Very soon after we walked through the mangroves downhill towards the setting sun to JD’s restaurant, whereupon we gasped with delight at the beauty of the bay sparkling in the setting sun behind groups of palm trees and between the mountains on each side.  Ean says this is the bay where the boats are brought to be protected from hurricanes.  It is truly a safe haven from the sea and one can see that the inhabitants of this area must feel that too.  We shall see if the two weeks here engenders the same safe-haven feeling in us-as volunteers in this wild and seemingly uncontrolled place where not a straight line nor a flat surface nor a numerical grid of any sort exists.

We were greeted by the dynamic duo of Bud [Philbrook] and Warren [Williams]. Warren is the logistics person here and has cradled this project from the beginning.  He has success and vast experience leading Global Volunteers teams all over the world.  Bud, the driving force in all senses of the term will lead this team. As President and CEO and vision-master-in-chief, he is the reason many of the volunteers chose this team.  Why not be lead by the President directly?  Why not hear the vision first hand? And why not see the community response and interaction of two forces in development as it is actually developing.  All present were anxious with anticipation of the upcoming stage-setting and thinking of the honor of being here on the ground floor. 
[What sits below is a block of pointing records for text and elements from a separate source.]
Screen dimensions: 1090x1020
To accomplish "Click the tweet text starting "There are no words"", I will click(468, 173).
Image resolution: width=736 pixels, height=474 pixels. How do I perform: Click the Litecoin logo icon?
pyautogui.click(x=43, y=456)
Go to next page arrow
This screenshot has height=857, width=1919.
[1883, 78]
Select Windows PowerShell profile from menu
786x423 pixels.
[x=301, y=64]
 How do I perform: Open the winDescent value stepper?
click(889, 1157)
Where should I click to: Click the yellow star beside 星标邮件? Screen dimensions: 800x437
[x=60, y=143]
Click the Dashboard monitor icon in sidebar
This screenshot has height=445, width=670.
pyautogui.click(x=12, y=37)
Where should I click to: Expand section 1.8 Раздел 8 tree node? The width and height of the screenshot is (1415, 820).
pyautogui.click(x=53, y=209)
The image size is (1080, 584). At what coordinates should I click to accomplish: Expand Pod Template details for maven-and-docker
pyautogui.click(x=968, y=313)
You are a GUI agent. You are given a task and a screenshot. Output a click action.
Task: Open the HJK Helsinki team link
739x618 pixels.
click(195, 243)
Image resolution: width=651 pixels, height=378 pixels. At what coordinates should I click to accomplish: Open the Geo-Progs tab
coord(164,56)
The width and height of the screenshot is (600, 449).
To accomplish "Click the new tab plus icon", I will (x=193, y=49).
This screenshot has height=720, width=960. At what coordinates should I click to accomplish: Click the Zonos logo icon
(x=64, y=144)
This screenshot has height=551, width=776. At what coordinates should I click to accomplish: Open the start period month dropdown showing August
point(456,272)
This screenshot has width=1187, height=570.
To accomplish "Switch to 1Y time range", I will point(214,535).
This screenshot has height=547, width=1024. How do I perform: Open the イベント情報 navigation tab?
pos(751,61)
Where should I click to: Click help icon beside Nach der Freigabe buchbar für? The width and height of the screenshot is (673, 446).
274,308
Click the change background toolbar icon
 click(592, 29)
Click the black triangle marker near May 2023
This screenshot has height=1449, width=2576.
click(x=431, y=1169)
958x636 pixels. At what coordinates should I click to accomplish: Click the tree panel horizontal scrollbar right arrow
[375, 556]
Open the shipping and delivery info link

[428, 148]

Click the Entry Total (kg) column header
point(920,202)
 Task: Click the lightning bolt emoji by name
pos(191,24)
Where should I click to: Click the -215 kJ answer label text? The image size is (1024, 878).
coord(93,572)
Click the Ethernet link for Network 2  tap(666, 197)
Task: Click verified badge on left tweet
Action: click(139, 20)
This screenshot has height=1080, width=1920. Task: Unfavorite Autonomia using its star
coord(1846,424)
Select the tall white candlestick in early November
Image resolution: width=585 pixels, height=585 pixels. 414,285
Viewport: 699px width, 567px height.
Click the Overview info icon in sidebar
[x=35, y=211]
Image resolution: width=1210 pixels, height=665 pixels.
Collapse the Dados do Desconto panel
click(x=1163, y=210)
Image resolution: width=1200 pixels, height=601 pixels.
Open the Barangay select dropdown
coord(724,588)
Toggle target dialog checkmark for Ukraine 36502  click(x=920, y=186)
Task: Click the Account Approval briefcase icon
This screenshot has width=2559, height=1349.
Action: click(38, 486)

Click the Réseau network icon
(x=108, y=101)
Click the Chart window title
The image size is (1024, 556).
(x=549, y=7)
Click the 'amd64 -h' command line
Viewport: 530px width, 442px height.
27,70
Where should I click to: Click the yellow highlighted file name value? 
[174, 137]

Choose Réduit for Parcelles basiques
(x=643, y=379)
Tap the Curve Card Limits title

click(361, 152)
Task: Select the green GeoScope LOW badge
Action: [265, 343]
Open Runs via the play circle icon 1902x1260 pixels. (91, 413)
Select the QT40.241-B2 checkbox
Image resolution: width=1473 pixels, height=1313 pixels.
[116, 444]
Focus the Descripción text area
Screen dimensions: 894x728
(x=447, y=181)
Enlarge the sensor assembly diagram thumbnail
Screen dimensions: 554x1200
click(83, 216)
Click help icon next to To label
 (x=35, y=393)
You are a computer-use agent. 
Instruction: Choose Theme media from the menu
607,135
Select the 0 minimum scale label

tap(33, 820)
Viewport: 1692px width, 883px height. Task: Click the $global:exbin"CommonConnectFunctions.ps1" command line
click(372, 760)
Next, a lovely fish and chicken and vegetable dinner, and did I mention the first ten volunteers has now grown to twenty-two people around the table as we met our Poland, India, and Tanzania Global Volunteer friends and other volunteers who came early.  This made for a challenging name game followed by introductions.  Some of us have experienced before the excitement and awe when first hearing of the diverse backgrounds and personalities of the volunteers. What an opportunity for new friends working together! 

Well now the sun has set, the stage has been set and most of the players have assembled and the journey begins.  If the definition of “happiness” is “shared experiences”, it will indeed be a very happy journey.